A few hundred years ago, who would have dreamed that the humble Christmas tree would one day be an immense global success? Certainly not Martin Luther, who is said to have decorated a tree with candles to celebrate the birth of Jesus Christ. Nor Prince Albert, who several centuries later set up the first Christmas tree in Windsor Castle. Who would have guessed that fir trees would be grown in Denmark especially for the export market, that others would be shipped by helicopter in Oregon, or that factories in China would produce plastic replicas?

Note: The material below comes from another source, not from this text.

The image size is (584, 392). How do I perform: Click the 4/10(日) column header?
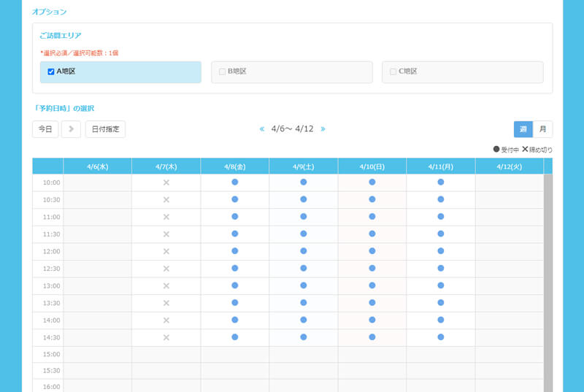(x=372, y=166)
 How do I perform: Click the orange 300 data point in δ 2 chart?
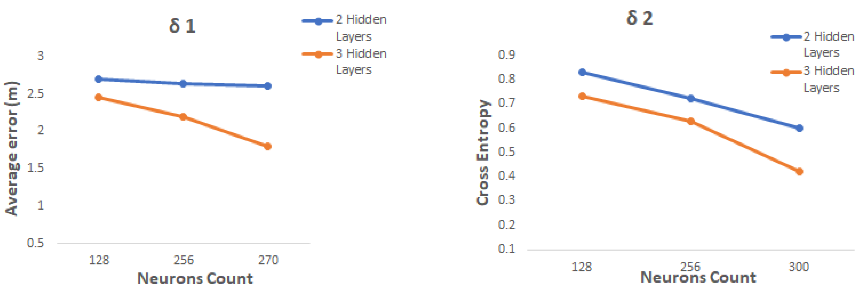click(x=799, y=172)
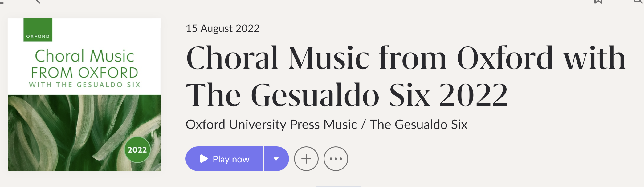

So, let's climb on the sleigh and take a ride around this seasonal item, so emblematic of the growth of market economics and world trade, for an informed choice between natural or artificial, locally or globally sourced.

O Tannenbaum

Queen Victoria, Prince Albert and their children admire the royal Christmas tree, December 1848. (Wikimedia)
Legend has it that Martin Luther was strolling in the woods on Christmas Eve when he glimpsed stars twinkling among the branches of a fir tree. He cut down a sapling, took it home, decorated it with candles and told his son that it reminded him of how Christ descended from heaven to live among mortals on Earth. Since then, the trees around which revelers danced in medieval town squares in Germany have been brought indoors. Other Protestant countries followed suit, and the holiday evergreen was first featured in British homes in the 19th century, when gained popularity thanks to Queen Victoria's Saxon husband, Prince Albert.

The Protestant origins of decorated fir trees at Yuletide draws on other influences too, much as the invention of Father Christmas. A range of ancient figures and beliefs converged to form Santa Claus, long accepted by the Catholic church – but not after some resistance. For example, on December 23, 1951, in Dijon, France, a red-jacketed mannequin was burned outside the city's cathedral on the grounds that Saint Nick was a pagan character that did not exist in real life. (This incendiary statement prompted anthropologist Claude Lévi-Strauss to pen "The torture of Santa Claus", a witty and thoughtful essay.)

Regardless of whether you see Christmas trees as a symbol of the winter solstice or the Nativity, the odds are good that you'll be buying one this year. On Christmas night you will find them in 90% of UK homes, 77% of US households and nearly 25% of those in France – they even has a measure of popularity in Australia, where Christmas occurs during the summer vacation.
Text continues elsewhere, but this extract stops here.